The plan was approved by a majority of shareholders at a special meeting. The judge today noted potential voting disparities due to the different features of APEs versus common shares.

Shareholders led by the Allegheny County Employees Retirement System sued AMC in Chancery Court before the vote to block the proposal, but then reached a settlement with the theater chain soon after. Zurn said today that the deal failed to address the interests of AMC’s common shareholders and APE holders, which are diametrically opposed.

“Under Delaware law, the Court must review all class action settlements to ensure that (1) the representative plaintiffs have negotiated a class settlement that falls within a range of reasonable outcomes that a disinterested person might accept, and (2) the representative plaintiffs have satisfied due process requirements so that the settlement can bind absent class members who do not appeal the settlement.

The case included an open comment period for all AMC shareholders – a group so large that Zurn had to hire a Special Master to handle them.

“AMC’s shareholder base is exceptional. It includes a large number of human owners who care passionately about their stock ownership and the Company.
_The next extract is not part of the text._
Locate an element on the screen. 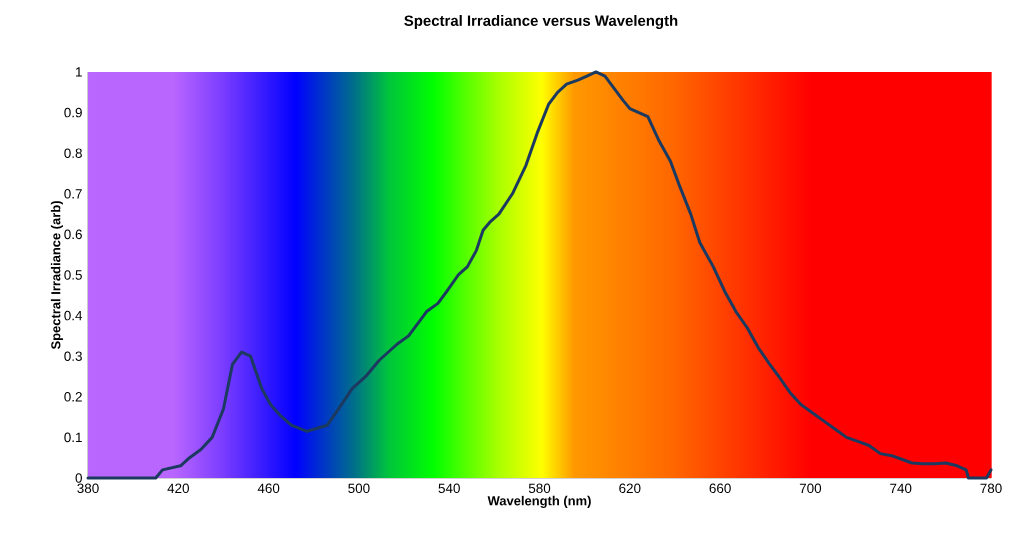 Image resolution: width=1010 pixels, height=550 pixels. y-tick-label: 0 is located at coordinates (78, 478).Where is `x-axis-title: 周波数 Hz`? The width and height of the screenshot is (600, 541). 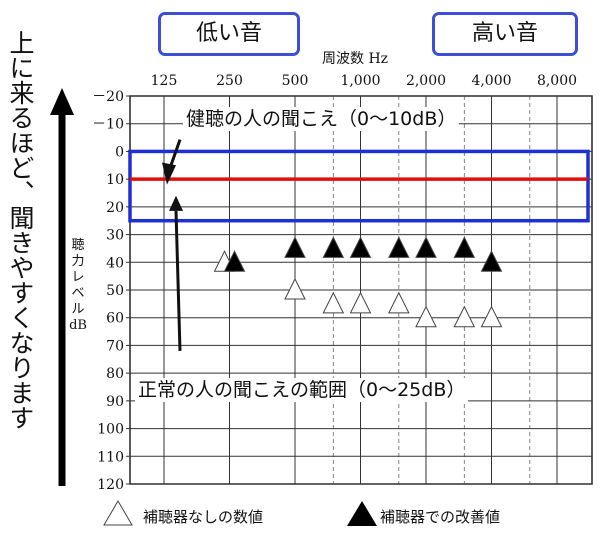
x-axis-title: 周波数 Hz is located at coordinates (356, 59).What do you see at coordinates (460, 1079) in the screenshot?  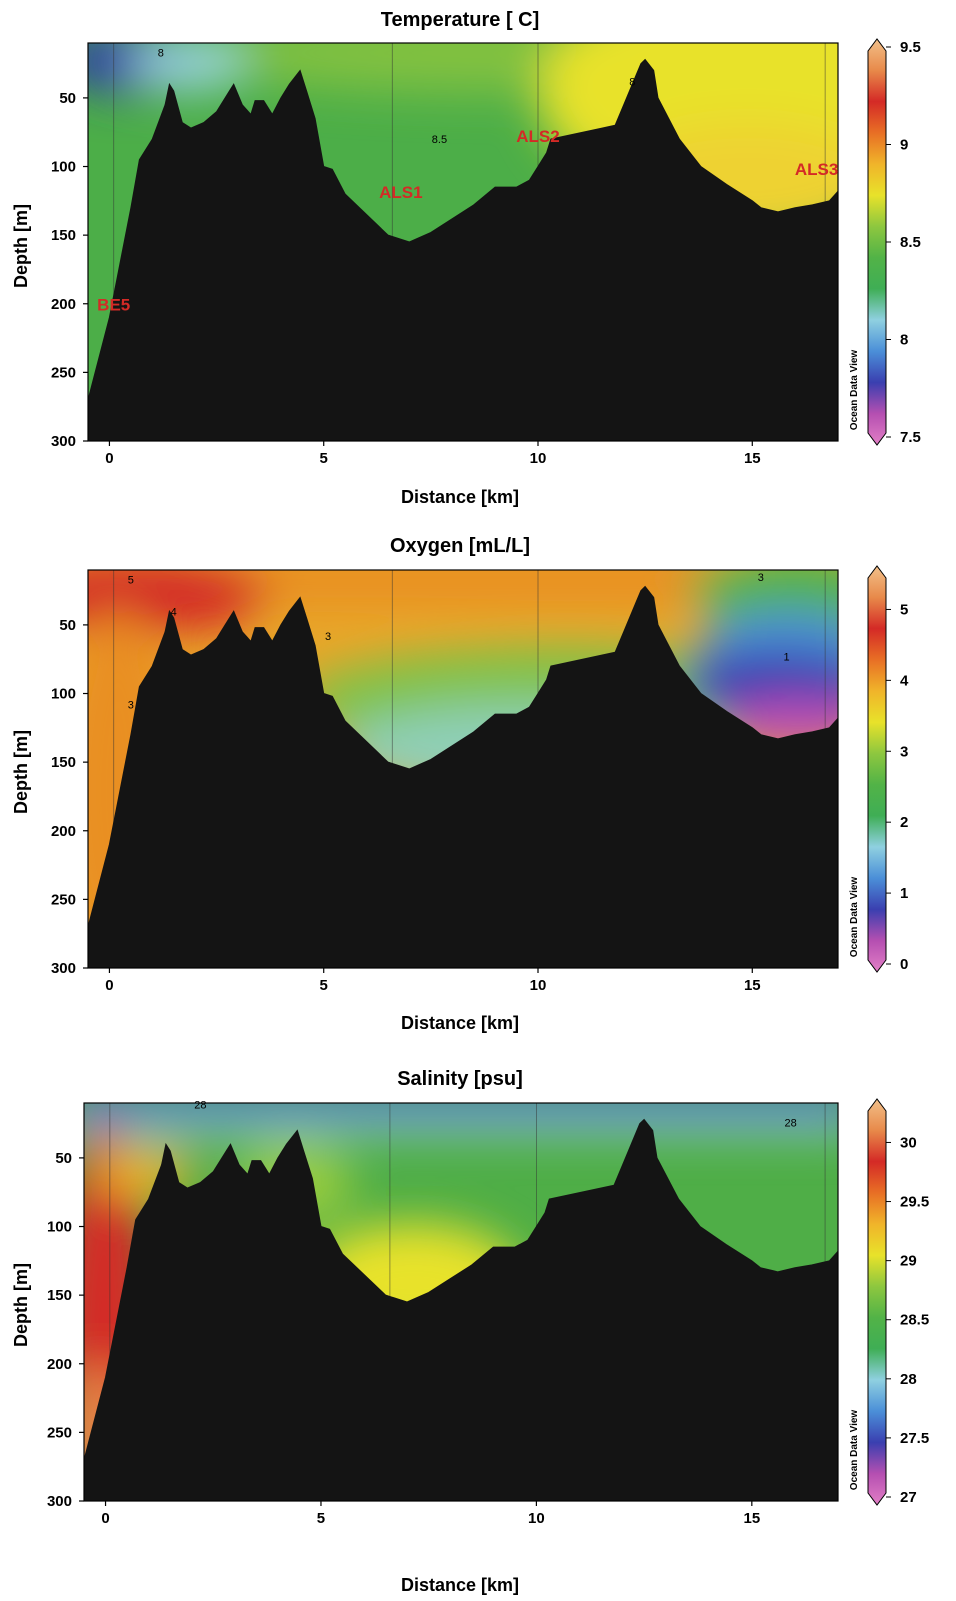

Many of them are connected to each other on the Internet. When it was announced to AMC shareholders, the reaction was unprecedented. The court received more than 3,500 communications from approximately 2,850 purported shareholders.” The different treatment of the two classes of equity holders was not raised by either of them, it said. The issues raised included “theories about synthetic stocks, Wall Street corruption, dark trading, insider trading and RICO violations, and a request for a stock count.” But “the role of the Court is limited to examining specific settlement issues”.

It is not clear what will happen next. An AMC did not immediately respond to a request for comment.